Par rapport à une société qui voit les relations hors mariage d’un mauvais œil ?
(Irrité)
Déjà ce n’est pas que pour les personnes hors des liens de mariage qu’on peut parler de libertinage
Certains décident de le faire très tôt ou très tard, chacun exprime sa sexualité à sa façon. Maintenant faciliter l’accès des produits contraceptifs ce n’est pas un facteur de libertinage parce que les jeunes ont une vie sexuelle active au su ou à l’insu de leurs parents malgré toute la langue de bois sur la question. Il s’agit d’un libre choix et non une question de dévergondage.
Un tel discours semble contraire à ceux de la plupart des autorités religieuses sur la question, est-ce qu’une sensibilisation efficace des populations est possible sans elles ?

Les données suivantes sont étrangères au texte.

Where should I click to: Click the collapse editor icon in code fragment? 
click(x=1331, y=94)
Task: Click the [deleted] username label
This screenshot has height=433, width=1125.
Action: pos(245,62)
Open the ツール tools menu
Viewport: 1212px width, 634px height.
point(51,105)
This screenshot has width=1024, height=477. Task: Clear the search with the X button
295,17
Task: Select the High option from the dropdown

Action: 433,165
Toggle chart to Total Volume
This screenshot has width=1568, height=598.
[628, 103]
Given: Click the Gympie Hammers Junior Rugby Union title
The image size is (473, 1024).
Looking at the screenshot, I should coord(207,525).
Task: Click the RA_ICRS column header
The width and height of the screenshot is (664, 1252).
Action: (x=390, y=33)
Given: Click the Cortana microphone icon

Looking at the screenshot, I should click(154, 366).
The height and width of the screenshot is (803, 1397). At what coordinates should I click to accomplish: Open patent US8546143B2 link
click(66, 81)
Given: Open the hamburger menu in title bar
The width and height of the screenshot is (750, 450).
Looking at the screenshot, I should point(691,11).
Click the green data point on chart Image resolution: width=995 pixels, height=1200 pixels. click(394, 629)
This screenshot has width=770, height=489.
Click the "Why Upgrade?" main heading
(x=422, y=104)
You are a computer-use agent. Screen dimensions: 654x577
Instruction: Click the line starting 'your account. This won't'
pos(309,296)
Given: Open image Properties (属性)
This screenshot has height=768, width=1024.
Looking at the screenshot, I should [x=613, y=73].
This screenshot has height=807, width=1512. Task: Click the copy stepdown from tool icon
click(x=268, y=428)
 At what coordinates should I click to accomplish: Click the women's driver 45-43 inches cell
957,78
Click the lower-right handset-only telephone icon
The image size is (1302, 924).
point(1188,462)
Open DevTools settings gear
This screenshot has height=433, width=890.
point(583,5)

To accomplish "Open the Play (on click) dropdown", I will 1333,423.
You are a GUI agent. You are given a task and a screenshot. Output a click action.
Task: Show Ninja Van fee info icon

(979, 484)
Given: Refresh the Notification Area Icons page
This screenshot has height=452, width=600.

Ce discours, je pense qu’il n’est pas contraire aux leurs. Dans toutes les grandes religions on parle de sexualité. Mais là où les autorités religieuses insistent surtout c’est « ne pas… ne pas… » Et ils ne disent pas beaucoup « il faut… ». Je dois reconnaitre que quelque part il y a bien une éducation sexuelle explicite présente dans la religion musulmane mais la religion évoque le couple uniquement au sein du mariage hors c’est bien avant le mariage que se manifeste cette sexualité.
Cette sensibilisation est possible avec les autorités qui peuvent être suivies comme dans le passé mais dans le monde de communication, d’ouverture dans lequel nous vivons il faut dialoguer avec ces autorités. Elles ne sont pas contre. Maintenant il faut savoir faire la distinction entre contraception, planning familial et avortement qui sont des choses différentes.
Quelle est votre position sur l’idée de légalisation de l’avortement ?
L’idée plaît mais l’acte encore plus. Les femmes ont le droit de décider quand avoir un enfant tout comme la Déclaration des Droits de l’Homme affirme que tout le monde a le droit de disposer de son corps, de son orientation sexuelle. Les histoires d’abandon, d’infanticide, de gamins dans la rue montrent une fuite de responsabilités parce qu’on ne donne pas la possibilité aux gens de décider.
Dans d’autres société l’avortement légalisé permet d’éviter des situations comme les nôtres où les femmes perdent la vie en essayant d’avorter parce qu’elles ne voulaient pas d’un bébé non désiré. Dans nos réalités, je suis navré de le dire, on ne respecte pas la femme, on ne respecte pas les choix de la femme
Êtes-vous optimiste quant au vote d’une telle loi ?
Partout où il y aura le diktat des religions, des hommes sur les femmes il y aura toujours une opposition farouche et bien organisée des défenseurs des droits des femmes et donc oui nous sommes optimistes quant au vote de cette loi.